__Exercise directions__
Please reproduce, exactly and with nothing else, every line from the one containing "[My account] (1314, 85)" through the last line of the records below.

__The data__
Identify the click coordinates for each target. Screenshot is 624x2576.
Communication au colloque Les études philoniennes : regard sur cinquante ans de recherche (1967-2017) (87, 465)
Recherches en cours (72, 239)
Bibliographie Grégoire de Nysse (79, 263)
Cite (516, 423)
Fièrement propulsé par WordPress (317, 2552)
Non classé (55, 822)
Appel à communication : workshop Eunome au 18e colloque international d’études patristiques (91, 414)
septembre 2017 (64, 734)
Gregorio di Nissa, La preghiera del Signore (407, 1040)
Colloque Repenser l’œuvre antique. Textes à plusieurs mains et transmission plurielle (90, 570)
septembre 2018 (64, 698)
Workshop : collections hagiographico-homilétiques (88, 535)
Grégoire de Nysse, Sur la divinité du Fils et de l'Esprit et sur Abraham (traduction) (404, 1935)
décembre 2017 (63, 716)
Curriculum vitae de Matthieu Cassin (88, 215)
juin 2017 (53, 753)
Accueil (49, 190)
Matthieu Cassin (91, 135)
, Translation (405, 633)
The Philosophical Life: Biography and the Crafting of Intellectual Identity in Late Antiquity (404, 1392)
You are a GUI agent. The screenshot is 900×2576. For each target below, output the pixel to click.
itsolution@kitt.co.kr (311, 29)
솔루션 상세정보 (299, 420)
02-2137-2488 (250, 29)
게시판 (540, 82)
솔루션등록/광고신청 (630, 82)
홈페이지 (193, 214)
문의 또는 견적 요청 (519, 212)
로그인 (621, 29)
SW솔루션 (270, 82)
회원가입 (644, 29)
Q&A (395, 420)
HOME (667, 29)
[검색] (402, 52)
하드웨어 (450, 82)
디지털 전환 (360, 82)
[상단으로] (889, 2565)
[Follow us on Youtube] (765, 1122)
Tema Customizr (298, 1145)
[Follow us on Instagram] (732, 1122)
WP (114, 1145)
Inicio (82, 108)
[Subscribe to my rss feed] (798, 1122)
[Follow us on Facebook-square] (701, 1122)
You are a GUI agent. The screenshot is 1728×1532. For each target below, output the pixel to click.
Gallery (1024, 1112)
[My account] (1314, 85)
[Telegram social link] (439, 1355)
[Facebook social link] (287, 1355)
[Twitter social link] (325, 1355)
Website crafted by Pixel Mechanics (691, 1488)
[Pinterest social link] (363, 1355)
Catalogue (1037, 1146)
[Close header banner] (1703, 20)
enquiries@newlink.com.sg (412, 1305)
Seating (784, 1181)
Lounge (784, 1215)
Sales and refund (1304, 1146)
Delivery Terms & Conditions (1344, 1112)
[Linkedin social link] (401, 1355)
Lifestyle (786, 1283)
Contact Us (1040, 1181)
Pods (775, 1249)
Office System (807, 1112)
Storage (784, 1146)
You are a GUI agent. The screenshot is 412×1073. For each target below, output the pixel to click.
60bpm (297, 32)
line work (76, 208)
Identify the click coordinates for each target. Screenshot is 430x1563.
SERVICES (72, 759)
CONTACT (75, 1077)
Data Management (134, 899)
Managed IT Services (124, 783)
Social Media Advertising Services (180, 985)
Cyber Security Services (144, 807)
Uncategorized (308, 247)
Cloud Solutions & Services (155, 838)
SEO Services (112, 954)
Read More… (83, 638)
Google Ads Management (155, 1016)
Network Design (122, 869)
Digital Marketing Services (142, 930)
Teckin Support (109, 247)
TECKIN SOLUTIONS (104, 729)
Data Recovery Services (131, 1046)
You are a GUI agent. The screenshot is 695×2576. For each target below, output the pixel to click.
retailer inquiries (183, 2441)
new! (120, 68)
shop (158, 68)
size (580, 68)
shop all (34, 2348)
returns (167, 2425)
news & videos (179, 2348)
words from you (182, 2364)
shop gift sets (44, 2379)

__Written reply__
[My account] (1314, 85)
[Telegram social link] (439, 1355)
[Facebook social link] (287, 1355)
[Twitter social link] (325, 1355)
Website crafted by Pixel Mechanics (691, 1488)
[Pinterest social link] (363, 1355)
Catalogue (1037, 1146)
[Close header banner] (1703, 20)
enquiries@newlink.com.sg (412, 1305)
Seating (784, 1181)
Lounge (784, 1215)
Sales and refund (1304, 1146)
Delivery Terms & Conditions (1344, 1112)
[Linkedin social link] (401, 1355)
Lifestyle (786, 1283)
Contact Us (1040, 1181)
Pods (775, 1249)
Office System (807, 1112)
Storage (784, 1146)
You are a GUI agent. The screenshot is 412×1073. For each target below, output the pixel to click.
60bpm (297, 32)
line work (76, 208)
Identify the click coordinates for each target. Screenshot is 430x1563.
SERVICES (72, 759)
CONTACT (75, 1077)
Data Management (134, 899)
Managed IT Services (124, 783)
Social Media Advertising Services (180, 985)
Cyber Security Services (144, 807)
Uncategorized (308, 247)
Cloud Solutions & Services (155, 838)
SEO Services (112, 954)
Read More… (83, 638)
Google Ads Management (155, 1016)
Network Design (122, 869)
Digital Marketing Services (142, 930)
Teckin Support (109, 247)
TECKIN SOLUTIONS (104, 729)
Data Recovery Services (131, 1046)
You are a GUI agent. The screenshot is 695×2576. For each target below, output the pixel to click.
retailer inquiries (183, 2441)
new! (120, 68)
shop (158, 68)
size (580, 68)
shop all (34, 2348)
returns (167, 2425)
news & videos (179, 2348)
words from you (182, 2364)
shop gift sets (44, 2379)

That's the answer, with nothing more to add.